Why does FheUint16 addition take more than 20 ms with GPU?


I wonder why TFHE addition (FheUint16) takes as much as 25 ms when using GPU:



Basicaly, a TFHE ciphertext is (vector(a), b). When we add two TFHE ciphertexts as follows:

C1 = (vector(a1), b1)
C2 = (vector(a2), b2)

We only need to compute C1 + C2 = (vector(a1) + vector(a2), b1 + b2)

Provided the vector is around 1000 dimension (for 128 bit security?), this computation can be done almost instantly. But the benchmark page shows that this operation takes 25 ms. I wonder why it takes so long. Is this because TFHE-rs implements a logic gate to compute addition of two ciphertexts and the multiplication operations in the gates takes a long time?

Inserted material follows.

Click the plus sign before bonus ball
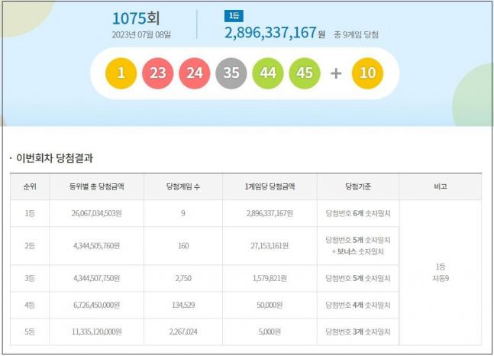Image resolution: width=494 pixels, height=356 pixels. [x=336, y=73]

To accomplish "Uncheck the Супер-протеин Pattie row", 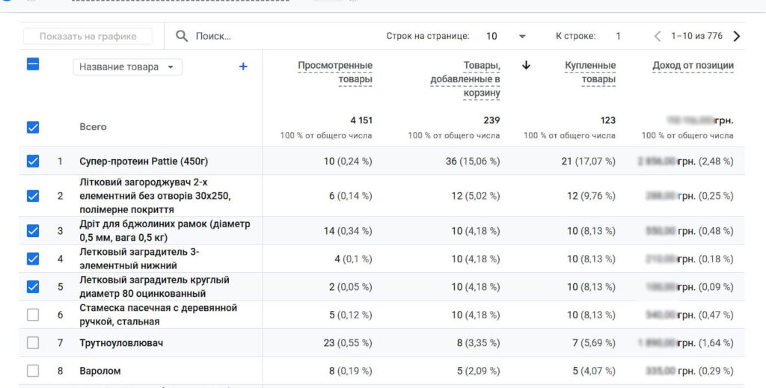I will click(33, 161).
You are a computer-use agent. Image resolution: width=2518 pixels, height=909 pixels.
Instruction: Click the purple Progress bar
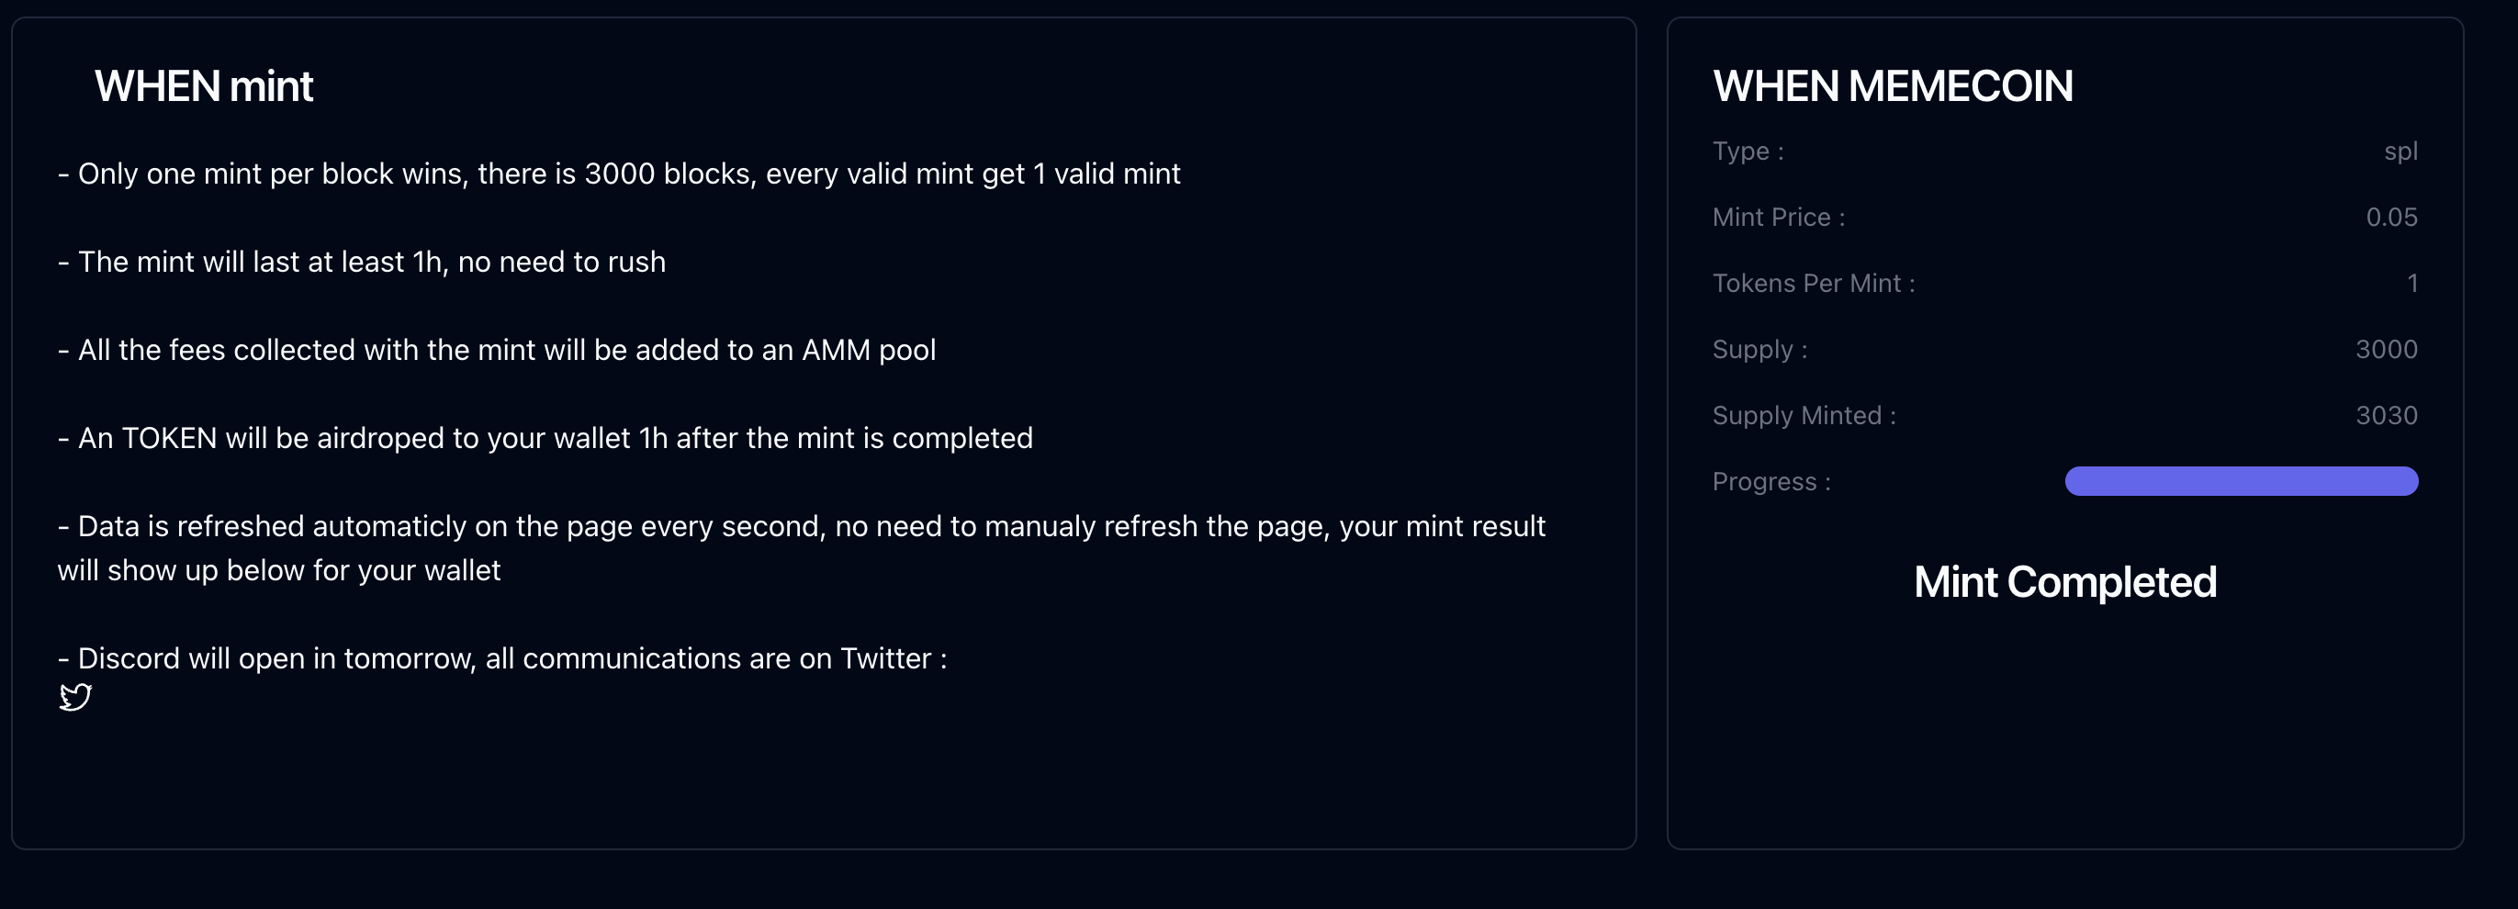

In fact, the only operation my application needs is programmable bootstrapping (switching 0 to 1, and switching all non-zero values to 0), and addition. In this case, there is no need to implement a logic gate. If this is the case, would there be any way for me to expedite the addition operation by using TFHE-rs without manually implementing my custom TFHE addition logic?

Hello, It’s not that simple:

The FheUintX/FheIntX types are actually multiple LWE

So they are:

C1 = (vector(a1), b1, ...., vector(an), bn)
C2 =  (vector(a1), b1, ...., vector(an), bn)

Thus, PBS are needed to manage carries.

It is theoretically possible to encode 16 bits on a single LWE, but you need to find the parameters (we don’t provide them)

And although I think it is possible to find parameters that works for doing simple Lwe add, I’m not sure there are parameters that exist and allow to compute PBS on LWEs that encode 16 bits.

Or if they exists the runtime of the PBS would be exetremly slow: a 6 bits PBS is 100 ms, 8 bit PBS is already 800ms (the jump between the two is quite big, so 16 bits would be far worse).

This is why we represent integers using multple LWE, as we want to allow generic application to work, and be able to expose types that encrypts more than just a few bits efficiently.

I you want to try to use lower level construct in hope to achieve better performance for your specific program you would have to stick to core_crypto/shortint APIs which stay at the LWE level, or you could try the integer api but you would have to use unchecked_ operations like unchecked_add but again you’d have to be carefull about noise and carry management.

Hi, thanks very much for your clarification. PBS for 16-bit numbers (without using circuits) seems to be taking many hours… So, Zama’s strategy is to express all software logic as either a circuit composed of logic gates, or express as PBS, right?

Thanks for your insight and I will come up with an alternative way to tackle this problem.